We humans love our children (most of the time) and however much we are annoyed by our brother or despise our aunt, we still find it natural and unsurprising that we give them birthday presents, send them cards, or care more about them than some person we met in the street. But the theory of kin selection explains far more of the detail of family dynamics than just that, including battles over weaning, siblings competing for their parents’ resources, and other forms of family strife as well as love.

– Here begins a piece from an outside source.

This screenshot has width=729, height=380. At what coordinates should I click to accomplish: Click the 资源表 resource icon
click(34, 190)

Another success for biology has been reciprocal altruism. Darwin (1871) speculated that if a man aided his fellow–men he might expect to get aid in return. A hundred years later Robert Trivers (1971) turned this speculation into the theory of reciprocal altruism, explaining how selection might favour animals who reciprocated friendship, for example,
by sharing surplus resources in good times in the hope of help in bad times. Research has revealed that many animals do just this, but there is a catch. If you are going to pay back favours, and avoid being cheated, you must be able to recognise other individuals. Most animals cannot do this, but many primates can – as can elephants, dolphins, and even such unlikely species as vampire bats. Vampire bats have a special problem in that they are very small and can easily die if they go without a meal of blood for more than two nights in a row. Fortunately, blood meals can be much bigger than one bat really needs. So the answer is to share your blood – and keep a track on who owes what to whom.

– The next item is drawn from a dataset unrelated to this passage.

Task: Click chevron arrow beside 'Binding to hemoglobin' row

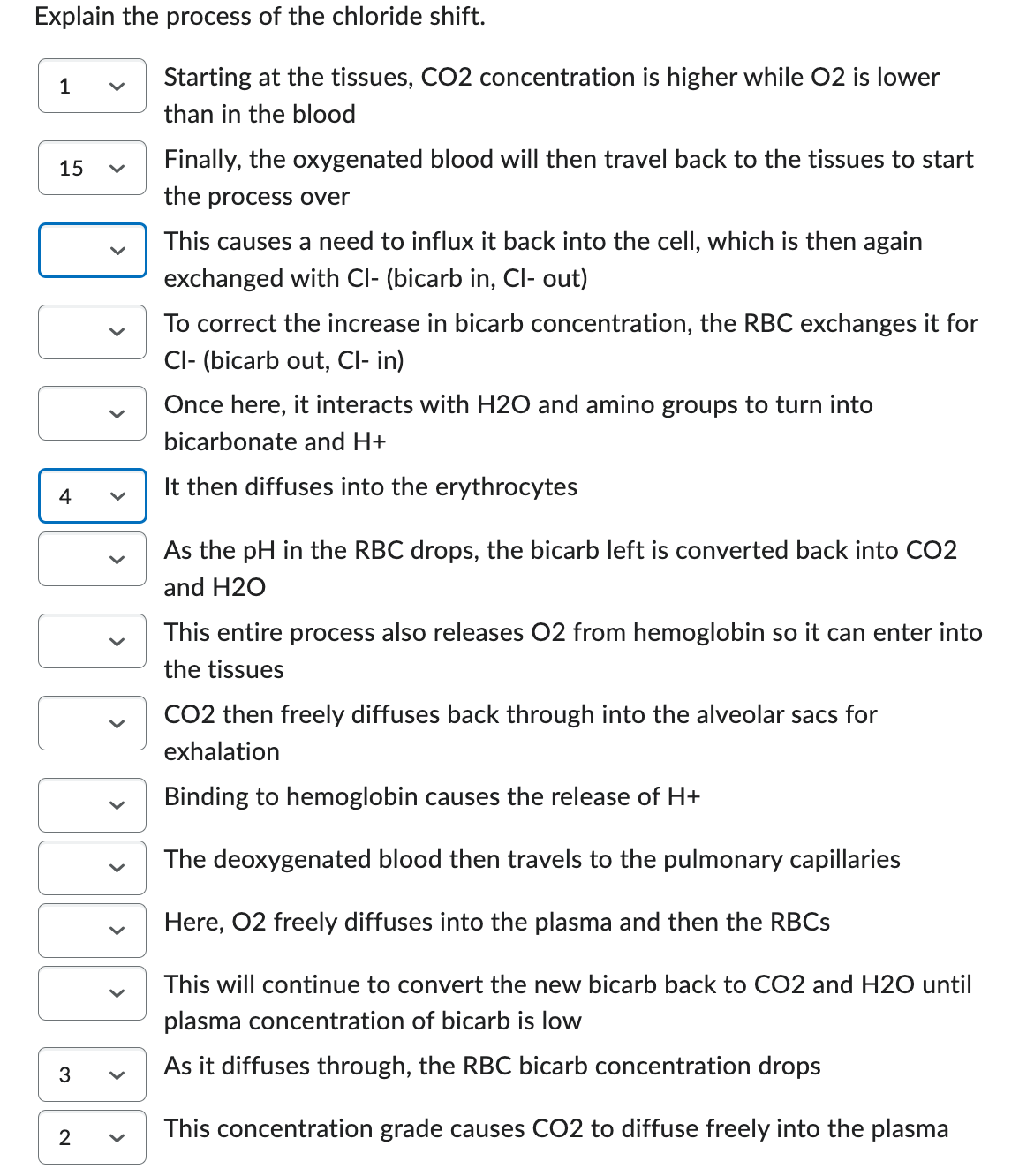Action: [117, 805]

Gratitude, friendship, sympathy, trust, indignation, and feelings of guilt and revenge have all been attributed to reciprocal altruism, as has moralistic aggression, or our tendency to get upset over unfairness. If we have evolved to share resources with other humans, but to make sure our genes benefit, then our feelings are the way evolution has equipped us to do it. On this theory not only moral sentiments, but ideas of justice and legal systems can be traced to the evolution of reciprocal altruism (Matt Ridley 1996; Wagstaff 1998; Wright 1994).